ECLI:NL:RBSGR:1999:AA5636
Rechtbank 's-Gravenhage
- Eerste aanleg - enkelvoudig
- H. Ollermann
- Rechtspraak.nl
Toelating als vluchteling en humanitaire redenen in het bestuursrecht
In deze zaak gaat het om de aanvraag van eiser, A, die in Nederland verblijft en de Srilankaanse nationaliteit heeft. Eiser heeft meerdere keren een aanvraag ingediend voor een vergunning tot verblijf en toelating als vluchteling, maar deze zijn door de Staatssecretaris van Justitie afgewezen. Eiser heeft in beroep gesteld dat hij behoort tot risicogroepen in Sri Lanka en dat hij bij terugkeer ernstig gevaar loopt voor vervolging en mensenrechtenschendingen. De rechtbank heeft vastgesteld dat de eerdere afwijzingen niet op de juiste wijze zijn behandeld, omdat verweerder geen inhoudelijk oordeel heeft gegeven over de merites van het tweede asielverzoek.

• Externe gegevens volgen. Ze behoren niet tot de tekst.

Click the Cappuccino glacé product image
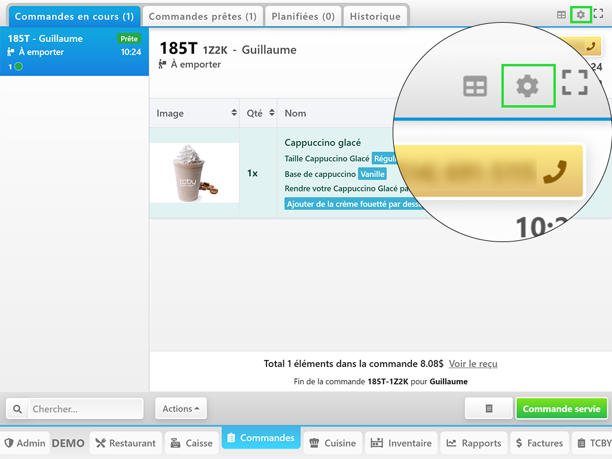Image resolution: width=612 pixels, height=459 pixels. coord(194,173)
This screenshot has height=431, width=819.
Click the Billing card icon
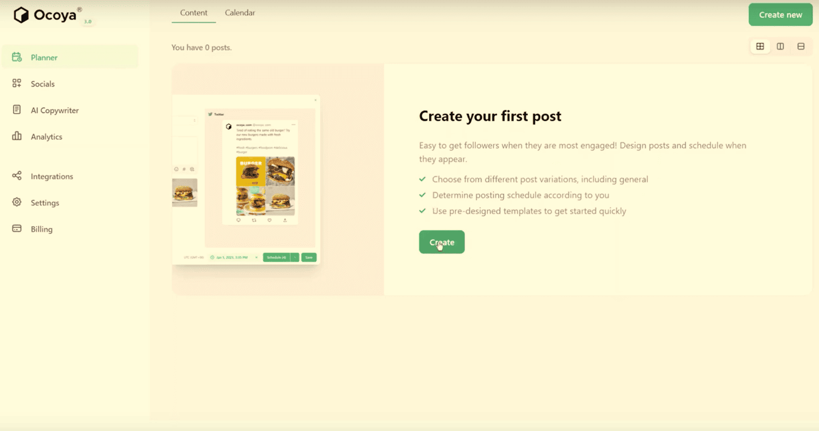[17, 229]
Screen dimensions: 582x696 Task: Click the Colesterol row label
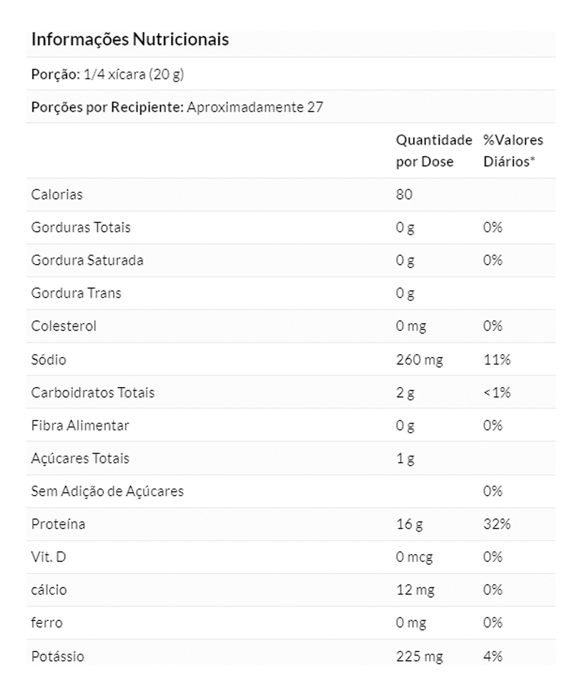click(64, 326)

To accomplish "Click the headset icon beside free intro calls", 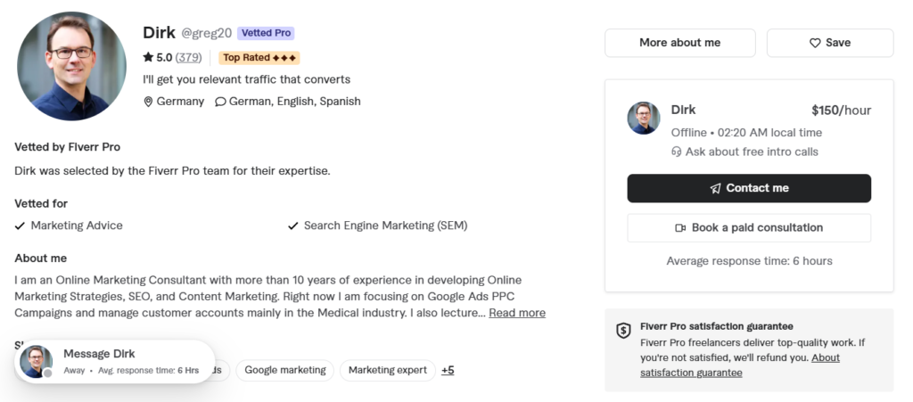I will (676, 152).
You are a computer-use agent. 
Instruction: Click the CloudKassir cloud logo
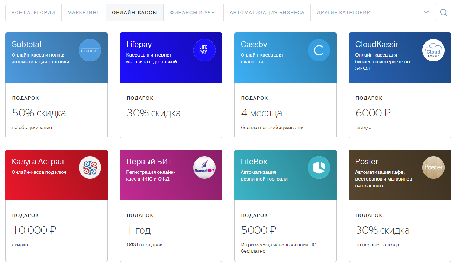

De rechtbank oordeelt dat de niet-ontvankelijk verklaring van de aanvraag niet terecht was en dat verweerder de nieuwe feiten en omstandigheden niet in overweging heeft genomen. De rechtbank vernietigt het bestreden besluit en verplicht verweerder om een nieuw besluit te nemen op het bezwaarschrift van eiser. Tevens wordt verweerder veroordeeld in de proceskosten van eiser.